This is one of only a handful of paintings that survive from Berruguete’s time in Italy. It depicts Salome, who ordered Saint John the Baptist’s beheading. Here she holds his head on a silver platter. Her long fingers, elegant pose, demure gaze, and idealized features are consistent with mannerism, a style of art that was becoming fashionable in Florence during the 1510s. Berruguete was in the vanguard of the movement. Like other mannerist artists, he favored exaggerated forms and complicated poses over the restrained beauty of earlier Renaissance art.

Alonso Berruguete, Salome, c. 1514–1517, oil on panel, Gallerie degli Uffizi, Florence. Image: Gabinetto dei Disegni e delle Stampe, Gallerie degli Uffizi, Florence

2 of 17

Alonso Berruguete, Saint Matthew Writing the Gospel, from the retablo mayor (high altarpiece) of San Benito el Real, 1526/1533, oil on panel, Museo Nacional de Escultura, Vallodolid. © Museo Nacional de Escultura, Valladolid (Spain); photo by Javier Muñoz and Paz Pastor; CE0271/003

 
 
3 of 17

Alonso Berruguete, Relief with Putti, from the retablo mayor (high altarpiece) of San Benito el Real, 1526/1533, painted wood with gilding, Museo Nacional de Escultura, Valladolid. © Museo Nacional de Escultura, Valladolid (Spain); photo by Javier Muñoz and Paz Pastor; CE0271/072

4 of 17

This is one of four reliefs from the retablo mayor of San Benito depicting scenes from the life of Saint Benedict. Here Benedict is shown converting a heretic who had been trying to rob a poor farmer. The man falls, terrified, from his horse as he watches Benedict perform a miracle.

Alonso Berruguete, Saint Benedict Converting the Goth Zalla, from the retablo mayor (high altarpiece) of San Benito el Real, 1526/1533, painted wood with gilding, Museo Nacional de Escultura, Valladolid. © Museo Nacional de Escultura, Valladolid (Spain); photo by Javier Muñoz and Paz Pastor; CE0271/005

5 of 17

Doubtless seen by Berruguete during one of his visits to northern Castile, this exquisite statuette of Saint James the Greater originally decorated Gil de Siloe’s masterwork in alabaster, the tomb of King John II of Castile and Queen Isabella of Portugal in the Carthusian monastery of Miraflores, near Burgos. The complex pattern of angular drapery folds, attention to minute details, and elongated bodily features are characteristic of the late Gothic style brought to Castile during the fifteenth century by northern artists like Gil.

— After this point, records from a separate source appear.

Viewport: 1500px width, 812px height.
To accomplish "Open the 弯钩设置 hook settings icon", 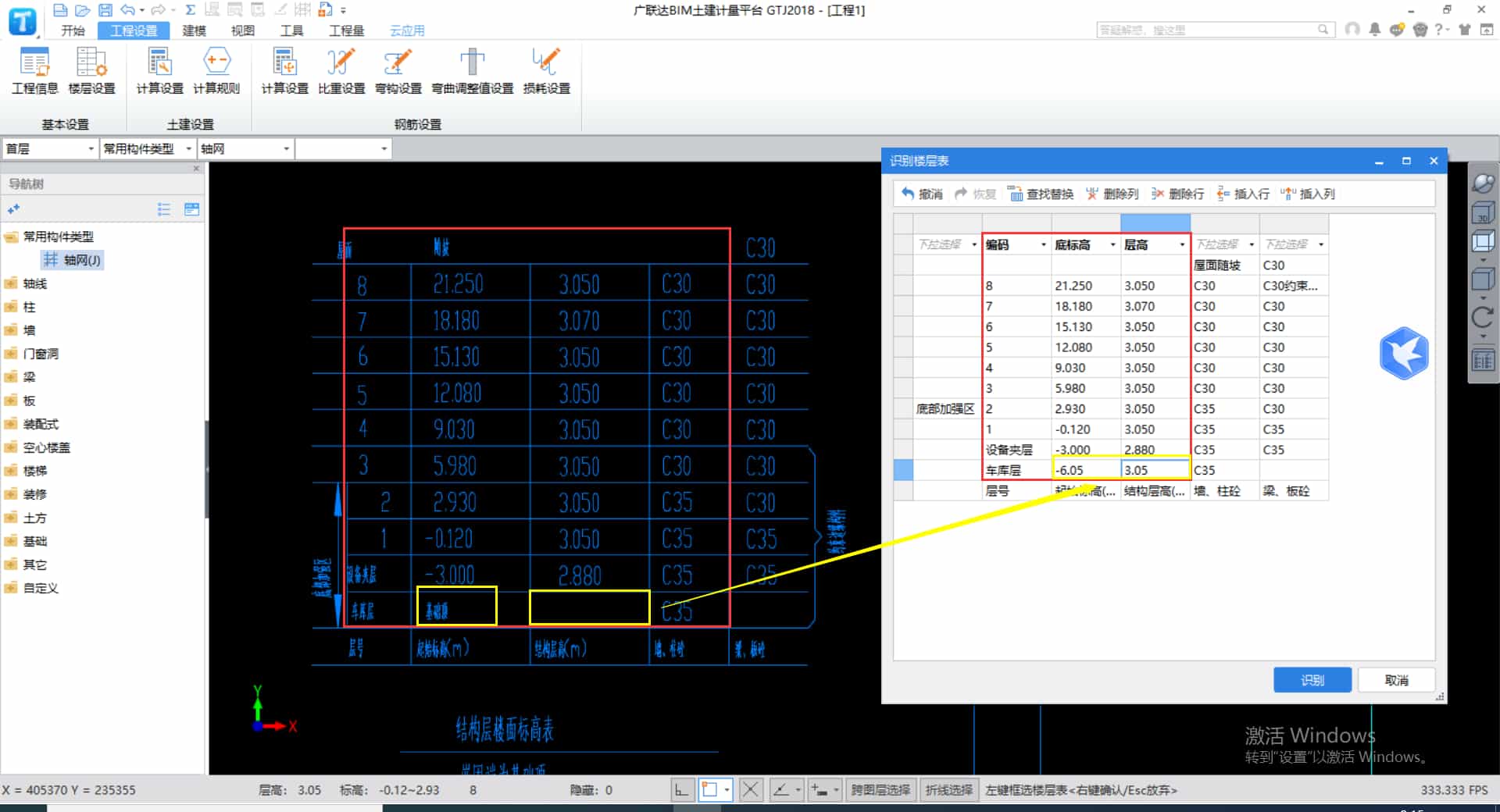I will pos(398,70).
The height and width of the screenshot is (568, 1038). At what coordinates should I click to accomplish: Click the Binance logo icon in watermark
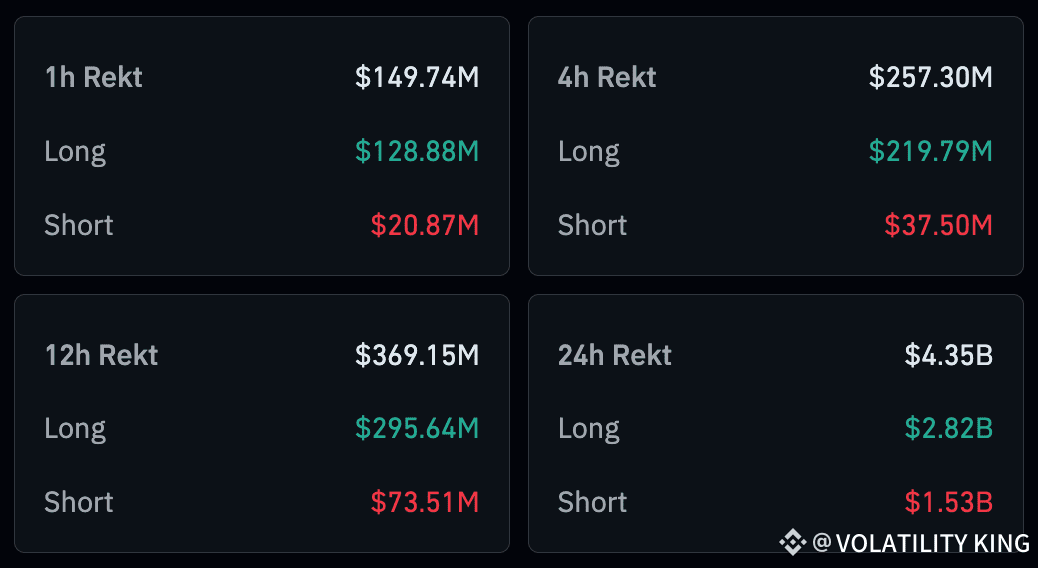pyautogui.click(x=792, y=543)
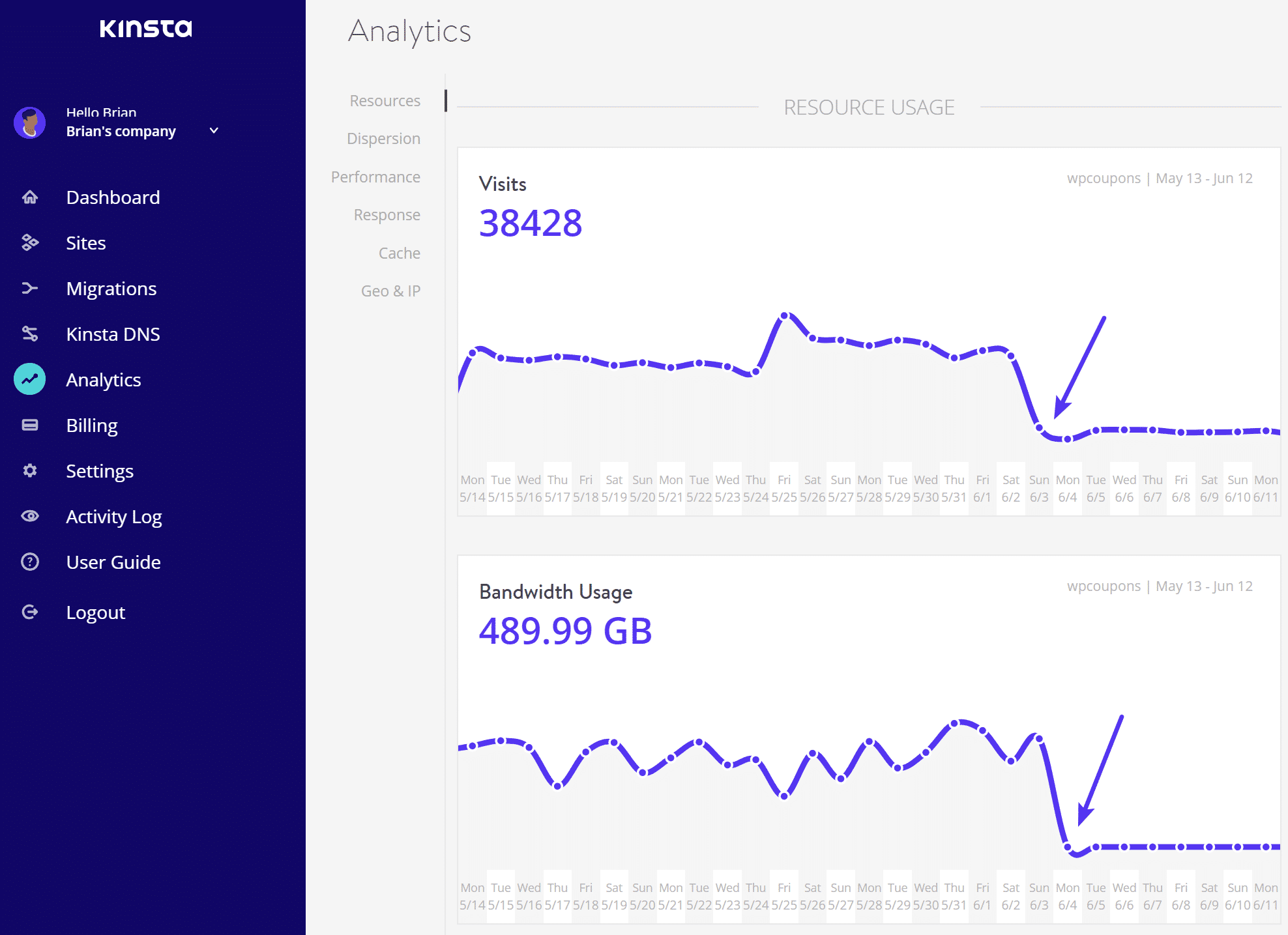Click the User Guide link
This screenshot has width=1288, height=935.
pyautogui.click(x=114, y=562)
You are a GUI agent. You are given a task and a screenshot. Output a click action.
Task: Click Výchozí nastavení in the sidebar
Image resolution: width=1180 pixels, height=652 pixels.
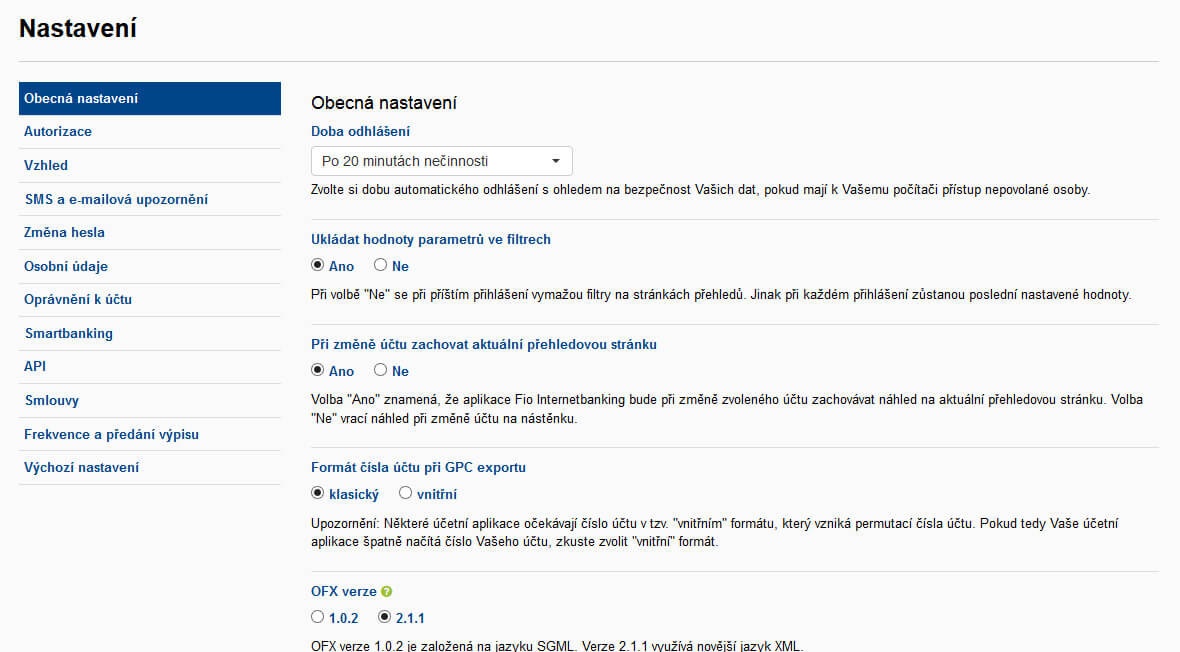(81, 467)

Gil de Siloe, Saint James the Greater, 1489/1493, alabaster with paint and gilding, Lent by the Metropolitan Museum of Art, The Cloisters Collection, 1969, 69.88

6 of 17

Painted wood sculpture was the norm in Castile long before Berruguete’s time, as seen in this group executed in a traditional style that reflects the influence of sculpture from northern Europe.

Spanish (Castile), The Miracle of the Palm Tree on the Flight to Egypt, c. 1490–1510, painted walnut with gilding, Lent by The Metropolitan Museum of Art, Rogers Fund, 1938, 38.184

7 of 17

This moving relief was likely carved in Barcelona around 1519, the year Berruguete visited the city. Executed by Bartolomé Ordóñez, a sculptor who, like Berruguete, was from Castile and had worked in Italy, it reflects the shallow carving style of Donatello, the great Florentine master of the fifteenth century. The relief is a reminder that Berruguete was not the only Spanish artist introducing the lessons of the Italian Renaissance to Spain. Ordóñez’s influence was limited, however, as he died the following year.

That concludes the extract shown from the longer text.